**What the task requires**:
Return the complete listing without omission.

**Material supplied**:
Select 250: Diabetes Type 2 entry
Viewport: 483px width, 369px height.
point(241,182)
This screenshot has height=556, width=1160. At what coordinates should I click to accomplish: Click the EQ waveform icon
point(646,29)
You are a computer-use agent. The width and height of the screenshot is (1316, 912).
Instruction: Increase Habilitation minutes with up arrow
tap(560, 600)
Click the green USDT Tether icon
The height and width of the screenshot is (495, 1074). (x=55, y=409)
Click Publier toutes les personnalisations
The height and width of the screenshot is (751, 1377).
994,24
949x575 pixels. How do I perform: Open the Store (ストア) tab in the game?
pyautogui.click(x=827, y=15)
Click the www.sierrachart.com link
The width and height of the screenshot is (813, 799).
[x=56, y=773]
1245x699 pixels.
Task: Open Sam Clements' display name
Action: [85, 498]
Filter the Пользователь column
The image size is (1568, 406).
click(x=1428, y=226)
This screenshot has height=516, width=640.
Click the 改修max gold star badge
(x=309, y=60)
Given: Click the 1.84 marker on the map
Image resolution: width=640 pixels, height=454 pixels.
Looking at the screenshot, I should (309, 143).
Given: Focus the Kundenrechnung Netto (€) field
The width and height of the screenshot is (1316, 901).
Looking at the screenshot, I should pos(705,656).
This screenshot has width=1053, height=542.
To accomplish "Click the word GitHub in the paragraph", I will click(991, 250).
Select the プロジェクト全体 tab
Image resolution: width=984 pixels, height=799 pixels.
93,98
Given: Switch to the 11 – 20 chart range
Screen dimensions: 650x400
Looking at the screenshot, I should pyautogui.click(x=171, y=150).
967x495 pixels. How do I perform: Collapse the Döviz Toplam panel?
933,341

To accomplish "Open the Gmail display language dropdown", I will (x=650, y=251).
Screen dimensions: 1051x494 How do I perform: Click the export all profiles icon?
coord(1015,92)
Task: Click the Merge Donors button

**Your response**:
Select 250: Diabetes Type 2 entry
Viewport: 483px width, 369px height.
point(241,182)
This screenshot has height=556, width=1160. At what coordinates should I click to accomplish: Click the EQ waveform icon
point(646,29)
You are a computer-use agent. The width and height of the screenshot is (1316, 912).
Instruction: Increase Habilitation minutes with up arrow
tap(560, 600)
Click the green USDT Tether icon
The height and width of the screenshot is (495, 1074). (x=55, y=409)
Click Publier toutes les personnalisations
The height and width of the screenshot is (751, 1377).
994,24
949x575 pixels. How do I perform: Open the Store (ストア) tab in the game?
pyautogui.click(x=827, y=15)
Click the www.sierrachart.com link
The width and height of the screenshot is (813, 799).
[x=56, y=773]
1245x699 pixels.
Task: Open Sam Clements' display name
Action: [85, 498]
Filter the Пользователь column
The image size is (1568, 406).
click(x=1428, y=226)
This screenshot has height=516, width=640.
Click the 改修max gold star badge
(x=309, y=60)
Given: Click the 1.84 marker on the map
Image resolution: width=640 pixels, height=454 pixels.
Looking at the screenshot, I should (309, 143).
Given: Focus the Kundenrechnung Netto (€) field
The width and height of the screenshot is (1316, 901).
Looking at the screenshot, I should pos(705,656).
This screenshot has width=1053, height=542.
To accomplish "Click the word GitHub in the paragraph", I will click(991, 250).
Select the プロジェクト全体 tab
Image resolution: width=984 pixels, height=799 pixels.
93,98
Given: Switch to the 11 – 20 chart range
Screen dimensions: 650x400
Looking at the screenshot, I should pyautogui.click(x=171, y=150).
967x495 pixels. How do I perform: Collapse the Döviz Toplam panel?
933,341

To accomplish "Open the Gmail display language dropdown", I will (x=650, y=251).
Screen dimensions: 1051x494 How do I perform: Click the export all profiles icon?
coord(1015,92)
Task: Click the Merge Donors button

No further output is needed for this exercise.